La plus maltraitée de toutes les confessions chrétiennes tolérées en Russie a été le catholicisme. Il avait à la fois contre lui les préventions du pouvoir et les antipathies du pays. Liée historiquement à la Pologne, comme l’orthodoxie à la Moscovie, la foi romaine a le privilège d’exciter des rancunes et des défiances particulières. Le Russe la redoute presque autant pour sa culture que pour sa nationalité : comme Russe, il combat en elle le polonisme ; comme Slave, le latinisme qui lui paraît étouffer le génie slave.
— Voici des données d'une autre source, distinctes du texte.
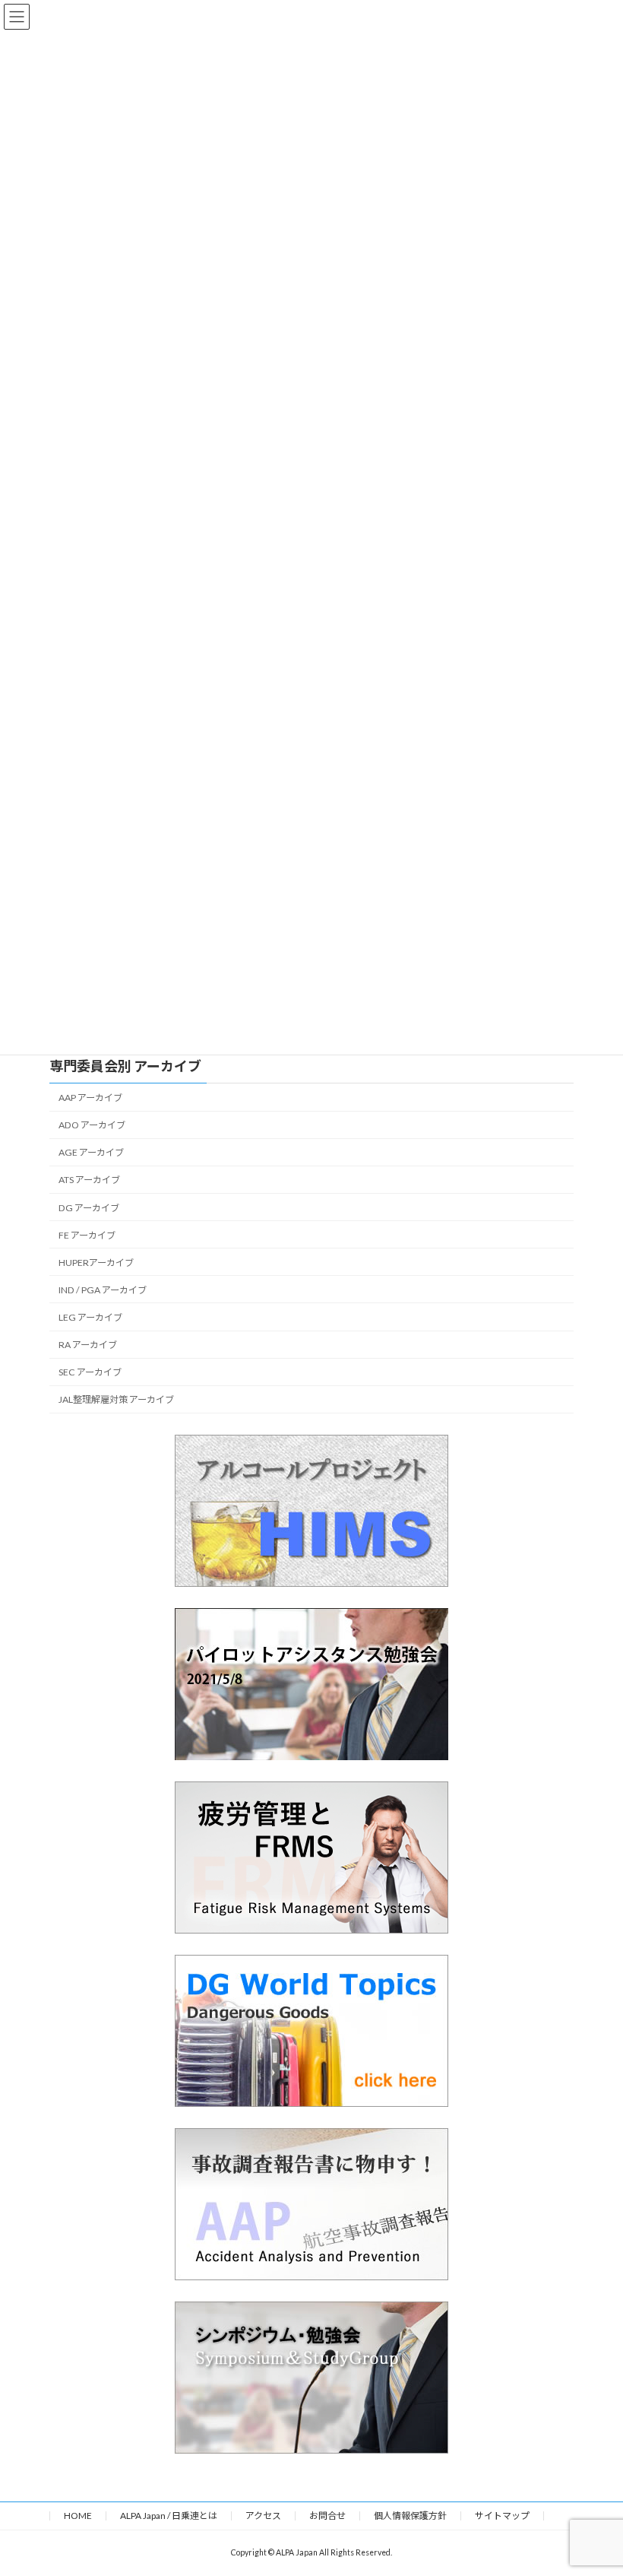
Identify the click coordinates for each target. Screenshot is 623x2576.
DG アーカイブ (89, 1207)
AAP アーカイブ (90, 1097)
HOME (78, 2515)
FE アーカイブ (87, 1235)
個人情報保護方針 (410, 2515)
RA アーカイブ (88, 1344)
L’empire russe compte de 9 à 10 millions de catholiques, soit plus que la Belgique et l’Irlande réunies. Leur nombre, en dépit du prosélytisme officiel, s’accroît régulièrement, par le seul fait de l’accroissement de la population. Ces catholiques ne sont pas tous Polonais ou Lithuaniens ; il s’en rencontre encore de Petits-Russiens ou de Blancs-Russiens non polonisés. Beaucoup de ces derniers ne s’en déclarent pas moins Polonais. La confusion que le gouvernement

  1. En dehors des luthériens et des calvinistes, la Russie compte plusieurs colonies de mennonites, ou anabaptistes. Le gouvernement s’est toujours montré libéral vis-à-vis de ces petites communautés, qui ne lui inspirent aucune défiance politique. Une partie de ces mennonites avaient quitté la Russie pour l’Amérique, afin de se soustraire au service militaire, devenu obligatoire pour tous. Beaucoup sont revenus ; le gouvernement, déférant à leurs doctrines, les a exemptés de tout service actif.